(What is expected): The expected answer is a verbatim transcription of the lines below, beginning with the first and ending with the line that holds "Task: Click the XML", without pictures.

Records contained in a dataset
=== Section Start ===
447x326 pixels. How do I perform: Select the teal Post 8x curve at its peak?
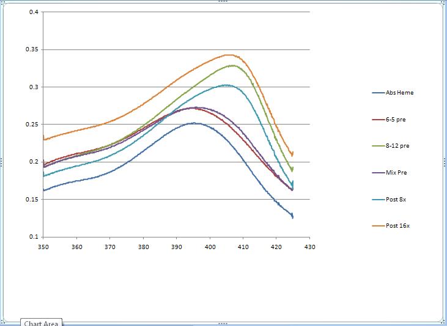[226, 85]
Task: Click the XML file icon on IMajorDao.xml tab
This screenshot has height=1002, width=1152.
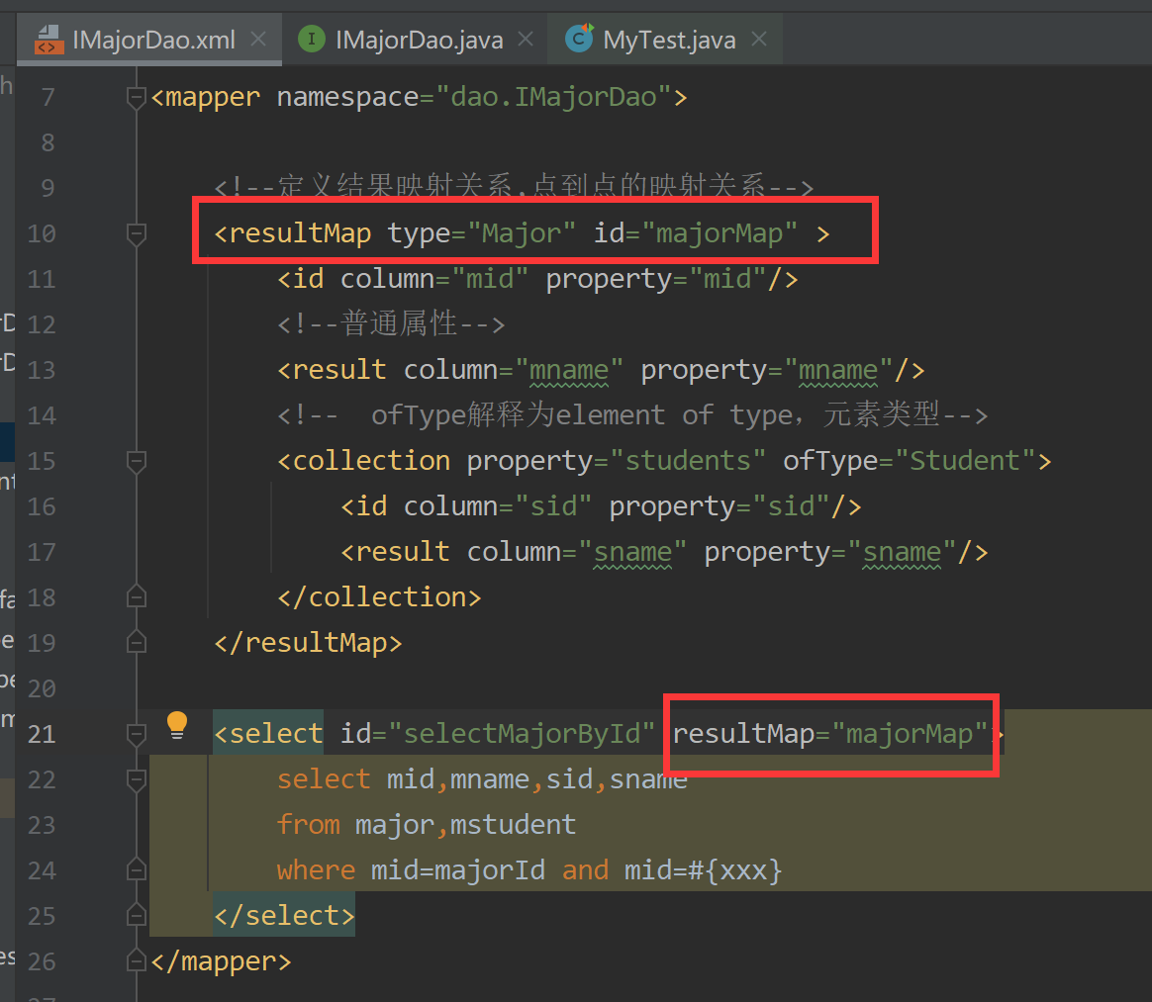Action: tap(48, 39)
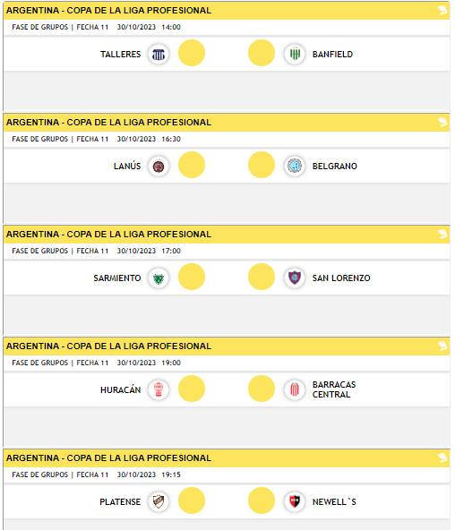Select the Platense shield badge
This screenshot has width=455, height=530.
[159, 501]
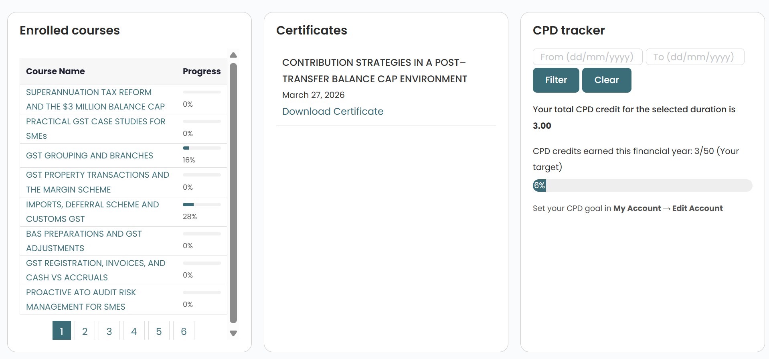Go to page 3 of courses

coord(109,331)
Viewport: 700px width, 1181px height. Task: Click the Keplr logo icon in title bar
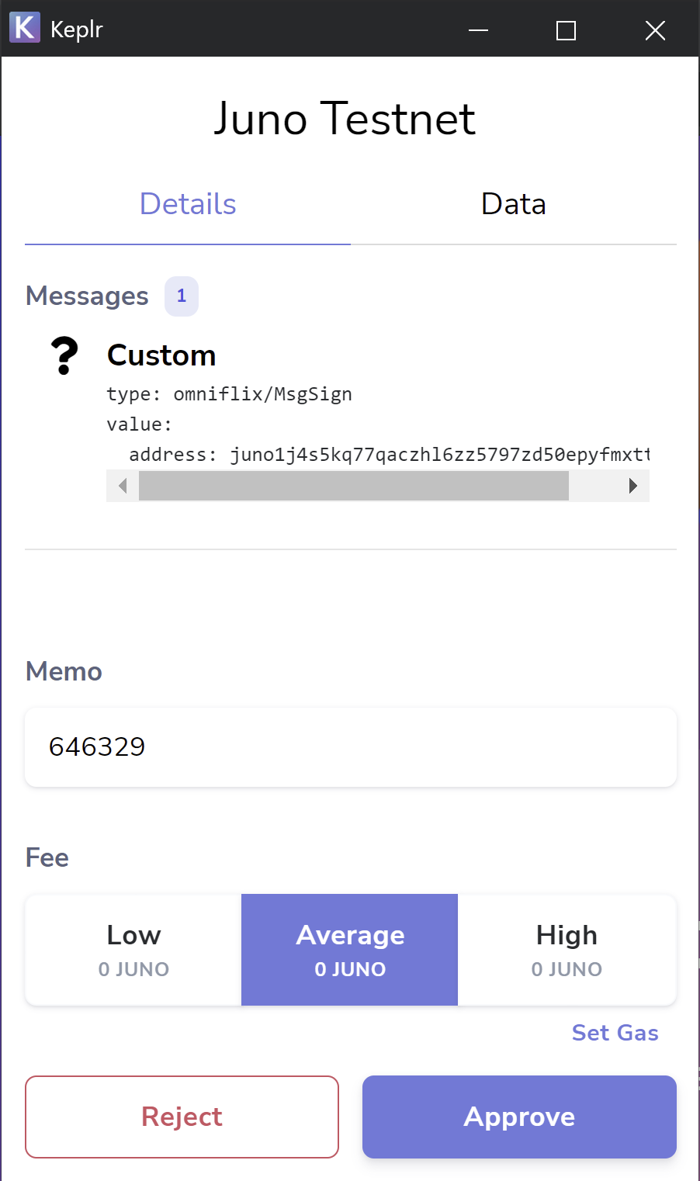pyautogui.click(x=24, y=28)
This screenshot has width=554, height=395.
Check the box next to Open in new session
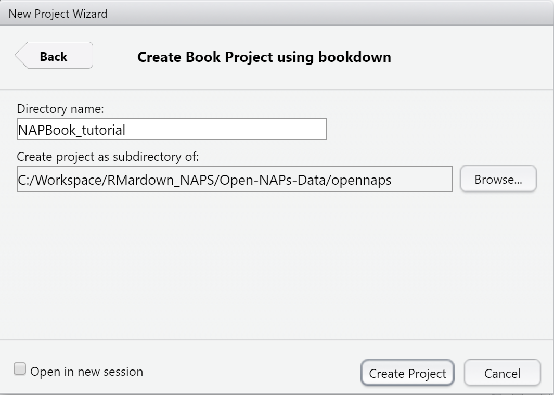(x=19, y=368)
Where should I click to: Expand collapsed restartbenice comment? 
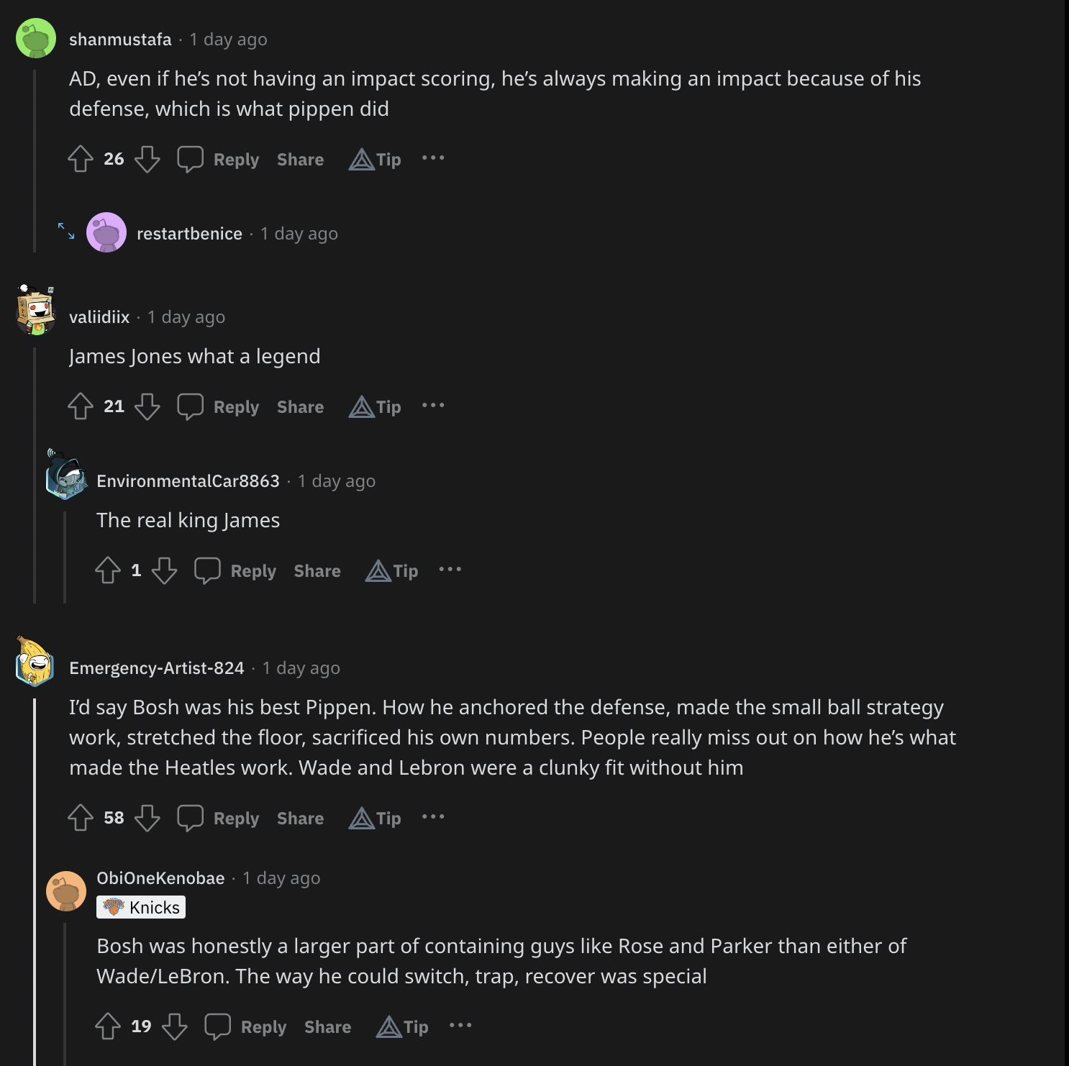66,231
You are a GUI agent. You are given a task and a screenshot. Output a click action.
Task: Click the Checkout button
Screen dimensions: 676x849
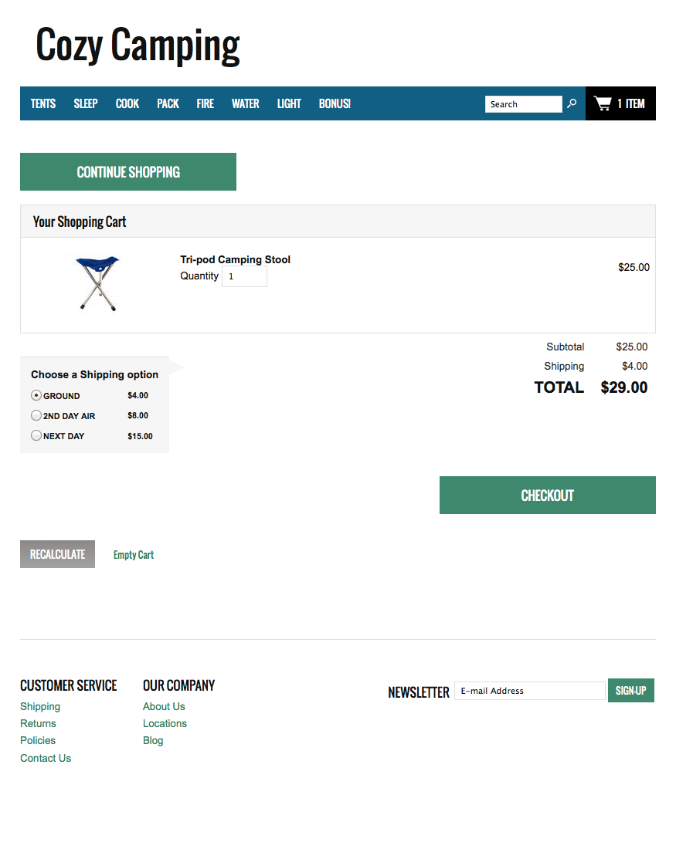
=== Section End ===
(Solution for this problem):
447x326 pixels. How do I perform: Select the teal Post 8x curve at its peak?
[226, 85]
Task: Click the XML file icon on IMajorDao.xml tab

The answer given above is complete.